A latest report released by the Centre for Research on Multinational Corporations (SOMO) and ActionAid Ghana has revealed how World Bank-funded fossil fuel projects have contributed to Ghana’s crippling debt and energy insecurity, while guaranteeing profits for foreign oil and gas corporations.
According to the report, over $2 billion of World Bank financing has gone into oil and gas projects in Ghana, including controversial investments in the Jubilee and Sankofa fields. These investments have imposed long-term financial burdens on Ghana’s public purse through rigid “take-or-pay” contracts and expensive power agreements.
“The World Bank claims to champion development. In Ghana, it has done the opposite—fueling debt while ensuring corporate profits come before public need,” said Joseph Wilde-Ramsing, acting Executive Director of SOMO. “Ghanaians are paying high prices for electricity they can’t afford, while foreign oil and gas companies reap guaranteed profits.”

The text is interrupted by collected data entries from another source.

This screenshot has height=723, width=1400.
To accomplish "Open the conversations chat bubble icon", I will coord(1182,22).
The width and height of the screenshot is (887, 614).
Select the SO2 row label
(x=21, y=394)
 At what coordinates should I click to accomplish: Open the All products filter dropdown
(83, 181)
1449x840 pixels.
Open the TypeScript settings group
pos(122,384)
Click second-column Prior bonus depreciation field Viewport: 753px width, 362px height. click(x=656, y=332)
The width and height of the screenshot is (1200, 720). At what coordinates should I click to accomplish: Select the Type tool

One of the earliest World Bank-backed energy initiatives, the West African Gas Pipeline, was designed to provide Ghana with reliable and affordable gas from Nigeria. However, gas deliveries have been inconsistent since the pipeline became operational in 2010, forcing Ghana to rely on more expensive liquid fuels.
The Jubilee oil project, led by multinationals Tullow Oil and Kosmos Energy, was heralded as a solution to Ghana’s power challenges. Instead, it led to years of gas flaring and pushed Ghana to borrow heavily from China to develop onshore gas infrastructure. The report estimates that the delays and inefficiencies associated with the project cost the country over $1 billion in extra fuel imports.
SOMO and ActionAid Ghana singled out the Sankofa gas project as one of the most damaging. Despite the World Bank committing $1.2 billion, the project forced Ghana into an inflexible contract that required it to pay $600 million annually for gas—regardless of whether it was used. Due to infrastructure delays, the country was paying for $50 million worth of unused gas every month for over a year.
“Ghana has been compelled to enter into energy agreements that are unaffordable and unsustainable,” said John Nkaw, Country Director of ActionAid Ghana.
“These contracts seem to guarantee profits for oil giants while our government struggles to pay off debts. The burden falls on ordinary Ghanaians, who must endure high electricity prices while the promised energy benefits remain unfulfilled.”
Between 2012 and 2016, Ghana also entered into numerous agreements with independent power producers (IPPs), some with World Bank support. These contracts included take-or-pay clauses and were signed without proper public scrutiny. By 2022, Ghana had a surplus of 850MW of thermal power capacity but was locked into overpriced contracts that far exceeded demand, resulting in an estimated $1.3 billion revenue shortfall in 2023.
The report criticized the World Bank’s June 2024 $250 million loan to Ghana, noting that while it targets technical improvements in transmission and metering, it fails to address fundamental structural problems like excessive installed capacity and exorbitant power charges.
“Instead of guiding Ghana towards sustainable energy solutions, the World Bank has locked the country into disastrous, high-risk contracts that benefit fossil fuel corporations at the expense of the people. This is utter negligence, exploitation, and a climate disaster rolled into one,” Wilde-Ramsing stressed.